* EXERCISE DIRECTIONS *
Each line from the one holding "Click the Search Objects magnifier icon" through the final line of the data below is to be given again exactly, and no other line is to appear.

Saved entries
Segment Open

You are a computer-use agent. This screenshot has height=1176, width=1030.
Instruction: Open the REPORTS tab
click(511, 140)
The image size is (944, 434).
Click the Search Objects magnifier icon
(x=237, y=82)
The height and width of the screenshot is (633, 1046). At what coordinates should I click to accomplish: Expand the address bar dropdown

Segment Closed

* OUTPUT BELOW *
Click the Search Objects magnifier icon
(x=237, y=82)
The height and width of the screenshot is (633, 1046). At what coordinates should I click to accomplish: Expand the address bar dropdown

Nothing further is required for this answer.